▸ **THE DATA**:
-*-*-

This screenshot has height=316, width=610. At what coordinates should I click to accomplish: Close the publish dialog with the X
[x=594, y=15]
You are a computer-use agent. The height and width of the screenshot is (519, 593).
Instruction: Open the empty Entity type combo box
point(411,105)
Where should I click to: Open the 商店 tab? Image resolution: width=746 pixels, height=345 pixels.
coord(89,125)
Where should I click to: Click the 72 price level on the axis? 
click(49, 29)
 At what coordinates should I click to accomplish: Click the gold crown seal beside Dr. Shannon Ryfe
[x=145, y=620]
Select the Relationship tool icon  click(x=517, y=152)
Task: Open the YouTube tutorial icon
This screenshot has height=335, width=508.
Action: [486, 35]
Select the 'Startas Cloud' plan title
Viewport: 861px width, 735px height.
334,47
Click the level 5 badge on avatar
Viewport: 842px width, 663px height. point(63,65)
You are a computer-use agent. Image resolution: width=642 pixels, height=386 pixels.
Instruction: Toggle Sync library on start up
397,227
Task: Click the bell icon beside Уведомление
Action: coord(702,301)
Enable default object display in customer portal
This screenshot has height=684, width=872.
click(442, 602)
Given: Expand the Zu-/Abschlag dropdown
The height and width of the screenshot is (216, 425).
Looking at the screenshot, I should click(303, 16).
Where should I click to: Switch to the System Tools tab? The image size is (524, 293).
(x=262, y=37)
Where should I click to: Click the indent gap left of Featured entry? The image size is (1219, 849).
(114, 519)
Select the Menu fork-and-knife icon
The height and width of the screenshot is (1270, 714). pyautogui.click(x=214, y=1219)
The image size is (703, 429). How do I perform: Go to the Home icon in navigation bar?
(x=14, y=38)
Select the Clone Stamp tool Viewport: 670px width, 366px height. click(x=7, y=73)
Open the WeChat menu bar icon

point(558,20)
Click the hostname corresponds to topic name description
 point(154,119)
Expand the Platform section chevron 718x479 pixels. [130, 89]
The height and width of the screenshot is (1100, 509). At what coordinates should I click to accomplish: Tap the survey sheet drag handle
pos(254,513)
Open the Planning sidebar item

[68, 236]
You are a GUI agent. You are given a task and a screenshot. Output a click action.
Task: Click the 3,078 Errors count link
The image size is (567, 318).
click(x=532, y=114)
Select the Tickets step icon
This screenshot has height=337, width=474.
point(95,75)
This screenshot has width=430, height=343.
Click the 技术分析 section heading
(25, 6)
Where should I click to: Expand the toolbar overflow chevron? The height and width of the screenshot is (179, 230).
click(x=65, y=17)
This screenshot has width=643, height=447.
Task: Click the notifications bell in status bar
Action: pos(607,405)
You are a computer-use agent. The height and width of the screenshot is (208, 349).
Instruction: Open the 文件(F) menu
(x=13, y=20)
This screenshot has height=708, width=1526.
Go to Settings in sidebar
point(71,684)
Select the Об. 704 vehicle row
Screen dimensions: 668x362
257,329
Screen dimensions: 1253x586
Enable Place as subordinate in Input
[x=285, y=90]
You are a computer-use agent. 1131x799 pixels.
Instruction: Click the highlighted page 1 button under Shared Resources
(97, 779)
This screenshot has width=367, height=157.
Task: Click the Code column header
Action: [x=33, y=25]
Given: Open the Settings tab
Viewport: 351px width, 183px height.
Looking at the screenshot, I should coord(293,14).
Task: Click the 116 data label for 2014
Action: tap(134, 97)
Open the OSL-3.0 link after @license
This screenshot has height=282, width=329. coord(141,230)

-*-*-

▸ **YOUR INSTRUCTIONS**: Every record, copied exactly, is the expected answer.

▸ **RESULT FOR THIS TASK**:
This screenshot has height=316, width=610. At what coordinates should I click to accomplish: Close the publish dialog with the X
[x=594, y=15]
You are a computer-use agent. The height and width of the screenshot is (519, 593).
Instruction: Open the empty Entity type combo box
point(411,105)
Where should I click to: Open the 商店 tab? Image resolution: width=746 pixels, height=345 pixels.
coord(89,125)
Where should I click to: Click the 72 price level on the axis? 
click(49, 29)
 At what coordinates should I click to accomplish: Click the gold crown seal beside Dr. Shannon Ryfe
[x=145, y=620]
Select the Relationship tool icon  click(x=517, y=152)
Task: Open the YouTube tutorial icon
This screenshot has height=335, width=508.
Action: [486, 35]
Select the 'Startas Cloud' plan title
Viewport: 861px width, 735px height.
334,47
Click the level 5 badge on avatar
Viewport: 842px width, 663px height. point(63,65)
You are a computer-use agent. Image resolution: width=642 pixels, height=386 pixels.
Instruction: Toggle Sync library on start up
397,227
Task: Click the bell icon beside Уведомление
Action: coord(702,301)
Enable default object display in customer portal
This screenshot has height=684, width=872.
click(442, 602)
Given: Expand the Zu-/Abschlag dropdown
The height and width of the screenshot is (216, 425).
Looking at the screenshot, I should click(303, 16).
Where should I click to: Switch to the System Tools tab? The image size is (524, 293).
(x=262, y=37)
Where should I click to: Click the indent gap left of Featured entry? The image size is (1219, 849).
(114, 519)
Select the Menu fork-and-knife icon
The height and width of the screenshot is (1270, 714). pyautogui.click(x=214, y=1219)
The image size is (703, 429). How do I perform: Go to the Home icon in navigation bar?
(x=14, y=38)
Select the Clone Stamp tool Viewport: 670px width, 366px height. click(x=7, y=73)
Open the WeChat menu bar icon

point(558,20)
Click the hostname corresponds to topic name description
 point(154,119)
Expand the Platform section chevron 718x479 pixels. [130, 89]
The height and width of the screenshot is (1100, 509). At what coordinates should I click to accomplish: Tap the survey sheet drag handle
pos(254,513)
Open the Planning sidebar item

[68, 236]
You are a GUI agent. You are given a task and a screenshot. Output a click action.
Task: Click the 3,078 Errors count link
The image size is (567, 318).
click(x=532, y=114)
Select the Tickets step icon
This screenshot has height=337, width=474.
point(95,75)
This screenshot has width=430, height=343.
Click the 技术分析 section heading
(25, 6)
Where should I click to: Expand the toolbar overflow chevron? The height and width of the screenshot is (179, 230).
click(x=65, y=17)
This screenshot has width=643, height=447.
Task: Click the notifications bell in status bar
Action: pos(607,405)
You are a computer-use agent. The height and width of the screenshot is (208, 349).
Instruction: Open the 文件(F) menu
(x=13, y=20)
This screenshot has height=708, width=1526.
Go to Settings in sidebar
point(71,684)
Select the Об. 704 vehicle row
Screen dimensions: 668x362
257,329
Screen dimensions: 1253x586
Enable Place as subordinate in Input
[x=285, y=90]
You are a computer-use agent. 1131x799 pixels.
Instruction: Click the highlighted page 1 button under Shared Resources
(97, 779)
This screenshot has width=367, height=157.
Task: Click the Code column header
Action: [x=33, y=25]
Given: Open the Settings tab
Viewport: 351px width, 183px height.
Looking at the screenshot, I should coord(293,14).
Task: Click the 116 data label for 2014
Action: tap(134, 97)
Open the OSL-3.0 link after @license
This screenshot has height=282, width=329. coord(141,230)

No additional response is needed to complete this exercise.